European animal rights activists made a big mistake in 2006 when they failed to fight passage in the European Union of REACH, which is short for Registration, Evaluation, and Authorization of Chemicals. Now that the U.S. Congress may soon consider a similar law, will American animal rights groups fight it or repeat the mistakes of their European counterparts?

Sometimes animal testing is necessary for scientific discovery and to ensure both safety and efficacy of of drugs and consumer products—including cosmetics.  But I have to agree with animal rights groups in Europe for complaining that the REACH program demands excessive and unnecessary animal testing.

REACH demands companies submit data, which in many cases requires animal testing,  to demonstrate their products are safe. This includes thousands of trace chemicals manufacturers have used safely for decades. This program has obvious economic costs, is bureaucratic and is unlikely to improve public health, as CEI documented in our study on the topic  before the program became law in 2006.  We also argued the REACH concept was fatally flawed and could not be fixed.  But animal rights groups did not put up a good fight; instead they negotiated a few amendments in an attempt to reduce the number of animals that would be tested.

Animal rights groups now appear to be the only ones who recognize some of the program’s fatal flaws.  In a recent statement, the European Coalition to End Animal Experiments (ECEAE) notes:

However, the ECEAE has experienced many problems related to animal testing and we are disappointed to see that the Commission’s REACH review appears not to have gone far enough to acknowledge these issues.

One of the central goals of the legislation is the promotion of alternative methods with the requirement that animal testing would be a last resort. The Agency, the Commission and the Member States have however, failed, in our opinion, to uphold these principles. After all the promise of an ‘intelligent’, science-based approach, the Agency has reverted back to conservative, tick-box toxicology. We are seeing routine additional requests for animal tests in some areas, an almost complete failure to reject proposals to test on animals and a lack of leadership from the Commission or the Agency on the promotion of alternative methods that already exist.

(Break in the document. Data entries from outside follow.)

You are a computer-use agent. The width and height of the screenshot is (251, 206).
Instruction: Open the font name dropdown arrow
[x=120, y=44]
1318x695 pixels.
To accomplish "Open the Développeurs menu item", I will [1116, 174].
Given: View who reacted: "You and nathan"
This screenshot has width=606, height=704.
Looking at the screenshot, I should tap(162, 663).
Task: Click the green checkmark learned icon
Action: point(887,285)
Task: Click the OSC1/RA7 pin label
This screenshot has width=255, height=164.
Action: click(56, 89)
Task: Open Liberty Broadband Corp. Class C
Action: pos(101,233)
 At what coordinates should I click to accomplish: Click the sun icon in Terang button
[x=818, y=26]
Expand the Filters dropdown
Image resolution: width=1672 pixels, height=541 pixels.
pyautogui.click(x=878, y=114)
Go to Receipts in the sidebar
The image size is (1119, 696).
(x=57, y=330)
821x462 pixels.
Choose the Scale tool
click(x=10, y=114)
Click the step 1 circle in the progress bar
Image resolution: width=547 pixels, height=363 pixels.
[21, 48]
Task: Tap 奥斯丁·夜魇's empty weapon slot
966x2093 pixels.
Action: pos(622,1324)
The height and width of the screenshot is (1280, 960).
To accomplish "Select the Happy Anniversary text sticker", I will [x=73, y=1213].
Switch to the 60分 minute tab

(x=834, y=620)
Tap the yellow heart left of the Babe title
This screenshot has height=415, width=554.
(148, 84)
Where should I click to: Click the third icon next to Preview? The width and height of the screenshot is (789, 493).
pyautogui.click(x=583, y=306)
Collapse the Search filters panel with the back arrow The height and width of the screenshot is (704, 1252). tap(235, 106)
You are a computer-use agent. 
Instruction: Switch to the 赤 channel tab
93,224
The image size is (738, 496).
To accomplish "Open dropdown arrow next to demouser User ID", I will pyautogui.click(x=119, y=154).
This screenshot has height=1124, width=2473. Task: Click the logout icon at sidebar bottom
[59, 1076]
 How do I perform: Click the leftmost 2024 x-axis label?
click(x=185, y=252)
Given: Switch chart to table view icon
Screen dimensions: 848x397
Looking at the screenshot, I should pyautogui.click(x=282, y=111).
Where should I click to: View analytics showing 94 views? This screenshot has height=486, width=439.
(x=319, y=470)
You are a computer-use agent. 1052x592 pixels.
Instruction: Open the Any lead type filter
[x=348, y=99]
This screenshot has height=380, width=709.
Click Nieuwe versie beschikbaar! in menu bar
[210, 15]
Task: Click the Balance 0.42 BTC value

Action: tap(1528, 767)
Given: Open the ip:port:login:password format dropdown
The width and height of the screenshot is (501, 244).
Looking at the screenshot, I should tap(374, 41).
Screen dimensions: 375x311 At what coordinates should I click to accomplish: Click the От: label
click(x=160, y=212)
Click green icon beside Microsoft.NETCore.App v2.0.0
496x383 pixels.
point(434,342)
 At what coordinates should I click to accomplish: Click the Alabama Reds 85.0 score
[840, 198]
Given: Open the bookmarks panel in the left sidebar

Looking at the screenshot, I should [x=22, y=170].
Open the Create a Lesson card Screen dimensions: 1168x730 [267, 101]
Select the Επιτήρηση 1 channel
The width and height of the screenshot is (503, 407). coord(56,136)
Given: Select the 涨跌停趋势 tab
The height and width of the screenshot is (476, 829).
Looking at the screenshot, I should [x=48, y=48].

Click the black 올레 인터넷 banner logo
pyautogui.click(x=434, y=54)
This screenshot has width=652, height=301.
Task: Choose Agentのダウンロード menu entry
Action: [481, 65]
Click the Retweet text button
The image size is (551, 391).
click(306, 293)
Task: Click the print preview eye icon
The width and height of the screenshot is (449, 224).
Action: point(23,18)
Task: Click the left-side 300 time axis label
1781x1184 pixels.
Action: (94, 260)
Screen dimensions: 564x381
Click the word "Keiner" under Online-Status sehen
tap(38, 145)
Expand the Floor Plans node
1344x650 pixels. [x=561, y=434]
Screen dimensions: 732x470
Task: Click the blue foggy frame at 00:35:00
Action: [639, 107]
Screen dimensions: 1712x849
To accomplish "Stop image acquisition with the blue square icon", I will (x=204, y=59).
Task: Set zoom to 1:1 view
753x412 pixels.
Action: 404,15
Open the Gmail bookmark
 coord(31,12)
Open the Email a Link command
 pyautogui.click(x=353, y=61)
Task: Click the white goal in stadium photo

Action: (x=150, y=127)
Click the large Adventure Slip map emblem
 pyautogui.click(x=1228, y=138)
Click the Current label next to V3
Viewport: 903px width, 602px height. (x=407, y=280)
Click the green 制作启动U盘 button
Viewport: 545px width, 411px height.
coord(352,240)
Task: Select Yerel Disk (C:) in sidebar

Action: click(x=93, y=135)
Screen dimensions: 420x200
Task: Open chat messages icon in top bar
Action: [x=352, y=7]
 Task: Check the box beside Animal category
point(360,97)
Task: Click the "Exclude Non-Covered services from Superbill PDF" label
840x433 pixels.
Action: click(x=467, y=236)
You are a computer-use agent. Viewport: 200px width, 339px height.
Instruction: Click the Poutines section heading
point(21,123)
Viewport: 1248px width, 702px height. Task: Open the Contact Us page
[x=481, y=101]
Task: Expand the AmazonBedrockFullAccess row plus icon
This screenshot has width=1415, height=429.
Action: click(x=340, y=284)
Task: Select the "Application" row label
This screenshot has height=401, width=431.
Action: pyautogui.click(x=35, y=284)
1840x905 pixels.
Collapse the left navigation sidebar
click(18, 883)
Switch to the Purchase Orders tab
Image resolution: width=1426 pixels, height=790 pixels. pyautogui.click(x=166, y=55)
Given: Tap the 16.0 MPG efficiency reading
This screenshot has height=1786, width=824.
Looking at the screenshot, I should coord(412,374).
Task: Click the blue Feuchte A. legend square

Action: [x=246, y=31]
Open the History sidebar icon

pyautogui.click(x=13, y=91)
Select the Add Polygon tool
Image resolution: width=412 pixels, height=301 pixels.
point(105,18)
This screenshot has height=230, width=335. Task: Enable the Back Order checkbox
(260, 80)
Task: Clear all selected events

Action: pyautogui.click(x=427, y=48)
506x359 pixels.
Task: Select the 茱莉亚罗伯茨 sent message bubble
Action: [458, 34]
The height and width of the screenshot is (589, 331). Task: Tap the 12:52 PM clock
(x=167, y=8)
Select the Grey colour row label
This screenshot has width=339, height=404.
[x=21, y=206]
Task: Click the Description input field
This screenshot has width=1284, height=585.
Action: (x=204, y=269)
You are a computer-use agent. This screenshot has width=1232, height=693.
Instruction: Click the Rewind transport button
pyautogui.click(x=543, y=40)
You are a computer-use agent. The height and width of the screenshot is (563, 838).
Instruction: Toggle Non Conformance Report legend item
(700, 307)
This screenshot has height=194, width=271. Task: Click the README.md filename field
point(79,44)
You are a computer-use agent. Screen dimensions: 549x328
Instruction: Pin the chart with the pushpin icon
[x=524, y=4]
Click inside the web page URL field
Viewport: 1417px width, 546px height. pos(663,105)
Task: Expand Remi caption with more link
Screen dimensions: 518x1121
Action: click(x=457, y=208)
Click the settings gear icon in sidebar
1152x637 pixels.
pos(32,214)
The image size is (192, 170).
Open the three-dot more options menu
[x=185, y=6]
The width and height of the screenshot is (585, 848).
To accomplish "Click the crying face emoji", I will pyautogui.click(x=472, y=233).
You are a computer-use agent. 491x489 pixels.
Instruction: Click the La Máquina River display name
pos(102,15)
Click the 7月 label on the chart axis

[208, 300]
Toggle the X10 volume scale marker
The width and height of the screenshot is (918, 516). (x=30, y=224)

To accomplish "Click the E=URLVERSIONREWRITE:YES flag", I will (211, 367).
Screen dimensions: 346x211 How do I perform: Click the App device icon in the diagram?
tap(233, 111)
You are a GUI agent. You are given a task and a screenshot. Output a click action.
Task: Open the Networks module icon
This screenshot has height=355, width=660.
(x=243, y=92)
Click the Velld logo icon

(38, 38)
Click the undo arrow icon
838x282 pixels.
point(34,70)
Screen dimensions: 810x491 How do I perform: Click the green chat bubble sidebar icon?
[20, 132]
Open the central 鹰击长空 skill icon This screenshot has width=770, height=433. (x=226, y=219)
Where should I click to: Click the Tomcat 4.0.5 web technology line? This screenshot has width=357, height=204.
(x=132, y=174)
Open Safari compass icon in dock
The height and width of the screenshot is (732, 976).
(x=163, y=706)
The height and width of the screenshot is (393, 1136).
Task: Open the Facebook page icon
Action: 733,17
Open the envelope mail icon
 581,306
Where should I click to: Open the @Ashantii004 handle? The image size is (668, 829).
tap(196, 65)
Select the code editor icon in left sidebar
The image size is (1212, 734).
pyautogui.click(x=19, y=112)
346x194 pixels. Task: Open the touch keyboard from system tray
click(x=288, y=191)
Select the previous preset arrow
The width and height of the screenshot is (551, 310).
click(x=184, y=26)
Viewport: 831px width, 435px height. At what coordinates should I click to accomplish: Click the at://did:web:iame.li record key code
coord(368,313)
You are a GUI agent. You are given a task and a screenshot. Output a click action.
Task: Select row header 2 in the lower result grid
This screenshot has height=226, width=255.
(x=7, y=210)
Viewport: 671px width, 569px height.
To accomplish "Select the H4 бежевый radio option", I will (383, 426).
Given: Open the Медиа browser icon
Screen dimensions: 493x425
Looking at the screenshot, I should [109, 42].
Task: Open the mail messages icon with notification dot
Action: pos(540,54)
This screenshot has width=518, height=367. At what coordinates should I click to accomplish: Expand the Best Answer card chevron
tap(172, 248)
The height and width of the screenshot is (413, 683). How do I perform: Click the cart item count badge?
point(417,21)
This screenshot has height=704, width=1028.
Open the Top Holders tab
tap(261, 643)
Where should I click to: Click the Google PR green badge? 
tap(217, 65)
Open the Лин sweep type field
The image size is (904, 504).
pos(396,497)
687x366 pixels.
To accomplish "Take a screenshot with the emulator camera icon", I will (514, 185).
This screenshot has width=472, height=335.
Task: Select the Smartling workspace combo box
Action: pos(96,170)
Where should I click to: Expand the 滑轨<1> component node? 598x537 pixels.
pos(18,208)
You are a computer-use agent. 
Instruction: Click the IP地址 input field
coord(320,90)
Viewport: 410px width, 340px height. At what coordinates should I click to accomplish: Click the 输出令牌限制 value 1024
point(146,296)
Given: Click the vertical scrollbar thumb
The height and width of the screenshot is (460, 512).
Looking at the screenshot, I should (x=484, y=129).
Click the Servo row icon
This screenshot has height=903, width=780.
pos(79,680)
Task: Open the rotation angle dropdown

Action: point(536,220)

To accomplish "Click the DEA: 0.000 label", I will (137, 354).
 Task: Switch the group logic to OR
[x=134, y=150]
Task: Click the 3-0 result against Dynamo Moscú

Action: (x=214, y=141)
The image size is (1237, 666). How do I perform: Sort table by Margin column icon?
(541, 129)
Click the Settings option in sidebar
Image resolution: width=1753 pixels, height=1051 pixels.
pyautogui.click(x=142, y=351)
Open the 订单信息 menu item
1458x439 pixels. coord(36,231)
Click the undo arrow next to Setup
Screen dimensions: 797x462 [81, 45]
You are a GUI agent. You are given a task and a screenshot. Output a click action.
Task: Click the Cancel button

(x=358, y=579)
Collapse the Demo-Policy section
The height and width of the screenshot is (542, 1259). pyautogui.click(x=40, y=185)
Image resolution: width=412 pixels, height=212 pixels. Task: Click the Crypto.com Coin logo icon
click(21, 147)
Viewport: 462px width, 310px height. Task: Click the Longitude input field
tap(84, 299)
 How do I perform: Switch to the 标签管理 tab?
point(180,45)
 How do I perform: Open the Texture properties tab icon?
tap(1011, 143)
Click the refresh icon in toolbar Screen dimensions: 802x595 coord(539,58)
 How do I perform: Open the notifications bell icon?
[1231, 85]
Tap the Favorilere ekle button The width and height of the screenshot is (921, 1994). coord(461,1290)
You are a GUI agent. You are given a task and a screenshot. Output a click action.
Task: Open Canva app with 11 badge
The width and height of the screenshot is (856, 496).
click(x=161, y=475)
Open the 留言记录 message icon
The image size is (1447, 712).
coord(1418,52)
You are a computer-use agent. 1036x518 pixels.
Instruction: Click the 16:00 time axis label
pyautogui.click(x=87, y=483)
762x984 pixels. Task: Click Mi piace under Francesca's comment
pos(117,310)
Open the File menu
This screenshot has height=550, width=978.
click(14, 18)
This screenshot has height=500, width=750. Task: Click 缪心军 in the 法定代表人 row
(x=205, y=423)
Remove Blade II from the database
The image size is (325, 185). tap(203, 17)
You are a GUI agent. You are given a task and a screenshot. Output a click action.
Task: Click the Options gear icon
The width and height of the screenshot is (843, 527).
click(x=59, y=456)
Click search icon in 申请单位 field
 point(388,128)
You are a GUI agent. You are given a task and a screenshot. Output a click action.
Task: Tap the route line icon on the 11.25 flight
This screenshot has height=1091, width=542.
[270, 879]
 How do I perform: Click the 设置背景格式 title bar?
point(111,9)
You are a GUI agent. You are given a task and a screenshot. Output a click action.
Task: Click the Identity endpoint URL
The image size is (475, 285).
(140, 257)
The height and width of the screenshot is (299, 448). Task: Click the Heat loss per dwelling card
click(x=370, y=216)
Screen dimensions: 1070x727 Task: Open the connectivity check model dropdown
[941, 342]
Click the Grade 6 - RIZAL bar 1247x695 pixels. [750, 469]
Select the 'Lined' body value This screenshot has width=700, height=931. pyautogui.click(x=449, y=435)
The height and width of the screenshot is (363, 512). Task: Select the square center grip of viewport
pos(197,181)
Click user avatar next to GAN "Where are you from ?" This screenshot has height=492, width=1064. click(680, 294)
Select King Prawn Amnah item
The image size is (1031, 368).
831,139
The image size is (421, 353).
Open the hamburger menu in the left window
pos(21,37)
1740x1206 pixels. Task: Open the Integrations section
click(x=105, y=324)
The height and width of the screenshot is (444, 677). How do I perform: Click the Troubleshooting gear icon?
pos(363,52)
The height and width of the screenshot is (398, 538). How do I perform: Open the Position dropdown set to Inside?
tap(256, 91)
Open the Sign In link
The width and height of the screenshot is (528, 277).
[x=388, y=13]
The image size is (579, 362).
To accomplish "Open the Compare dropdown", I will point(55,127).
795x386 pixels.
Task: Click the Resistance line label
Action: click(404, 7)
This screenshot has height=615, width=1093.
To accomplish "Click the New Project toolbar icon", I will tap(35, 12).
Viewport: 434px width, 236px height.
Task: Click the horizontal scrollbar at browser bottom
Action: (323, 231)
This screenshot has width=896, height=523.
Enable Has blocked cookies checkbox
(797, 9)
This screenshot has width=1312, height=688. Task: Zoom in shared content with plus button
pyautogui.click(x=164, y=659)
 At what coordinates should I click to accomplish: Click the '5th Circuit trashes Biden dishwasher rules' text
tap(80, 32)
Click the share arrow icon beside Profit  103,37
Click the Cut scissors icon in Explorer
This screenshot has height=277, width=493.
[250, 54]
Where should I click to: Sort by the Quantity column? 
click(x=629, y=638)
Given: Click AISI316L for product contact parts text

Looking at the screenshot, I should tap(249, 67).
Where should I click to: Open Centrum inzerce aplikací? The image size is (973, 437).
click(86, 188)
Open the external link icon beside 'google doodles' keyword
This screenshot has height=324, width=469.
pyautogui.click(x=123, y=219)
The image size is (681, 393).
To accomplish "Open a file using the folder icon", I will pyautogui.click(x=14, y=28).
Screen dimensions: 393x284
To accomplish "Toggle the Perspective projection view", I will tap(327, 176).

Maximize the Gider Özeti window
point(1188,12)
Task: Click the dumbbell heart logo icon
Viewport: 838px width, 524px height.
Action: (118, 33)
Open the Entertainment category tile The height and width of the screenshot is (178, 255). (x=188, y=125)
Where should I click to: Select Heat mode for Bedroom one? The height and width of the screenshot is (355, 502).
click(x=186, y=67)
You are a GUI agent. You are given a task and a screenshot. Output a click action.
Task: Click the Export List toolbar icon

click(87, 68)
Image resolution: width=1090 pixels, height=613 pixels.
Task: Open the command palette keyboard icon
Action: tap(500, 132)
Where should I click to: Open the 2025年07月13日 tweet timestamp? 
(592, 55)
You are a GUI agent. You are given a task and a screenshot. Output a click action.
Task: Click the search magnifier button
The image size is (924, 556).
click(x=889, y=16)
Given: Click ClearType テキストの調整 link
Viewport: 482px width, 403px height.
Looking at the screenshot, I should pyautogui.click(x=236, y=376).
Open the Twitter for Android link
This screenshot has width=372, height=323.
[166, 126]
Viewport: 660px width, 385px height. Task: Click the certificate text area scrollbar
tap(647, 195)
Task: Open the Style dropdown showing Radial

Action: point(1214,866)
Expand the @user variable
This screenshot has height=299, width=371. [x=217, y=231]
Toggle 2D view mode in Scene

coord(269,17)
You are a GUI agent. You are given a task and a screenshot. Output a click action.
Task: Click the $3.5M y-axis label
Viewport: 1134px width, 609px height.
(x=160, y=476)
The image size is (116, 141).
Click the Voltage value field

Although it is good these activists finally stepped up to the plate, it’s too little, too late.  The big question remains: Why have these groups compromised their principles on REACH and worked to mitigate it rather than fight passage?  Perhaps they think government-mandated testing is more acceptable than private testing.  They never give private firms the pass they gave the EU on REACH, even when the testing makes sense.

In fact, after these groups dropped the ball on REACH, they then pushed the European Union’s 2011 Cosmetics Directive, which placed bans on the use of animals for cosmetics testing.  Although REACH imposes largely indiscriminate testing mandates, the cosmetics industry engaged in a very limited testing regime only where necessary. For example,the Cosmetic, Toiletry and Perfumery Association noted the number of animal tests conducted in Europe to ensure cosmetic safety in 2008 amounted to just 1,510 animals of more than 12 million animals used for scientific testing in Europe that year. REACH requires far more rodent testing than did the cosmetics industry.  The ECEAE estimates REACH will require 13 million to 54 million animals for tests conducted between 2009 and 2018, and REACH testing will continue beyond 2018.

Unfortunately, members of Congress, industry and environmentalists are negotiating reforms to the federal Toxic Substances Control Act (TSCA) that  are modeled after the REACH program. The final bill is likely to include a provision that will demand chemical testing that ensures “reasonable certainty of no harm” to humans, a standard the federal government currently uses for pesticide regulation. Despite the standard’s terminology, the final result won’t be reasonable. Like REACH, it will demand massive retesting of trace chemicals that have been used in consumer products safely for decades. There is no certainty the law will generate any health benefits, but you can be sure it will needlessly harm lots of lab animals.

Will American animal-rights activists–as well as the more mainstream groups that support humane testing–step up and oppose such policies in the United States or will they  compromise their principles?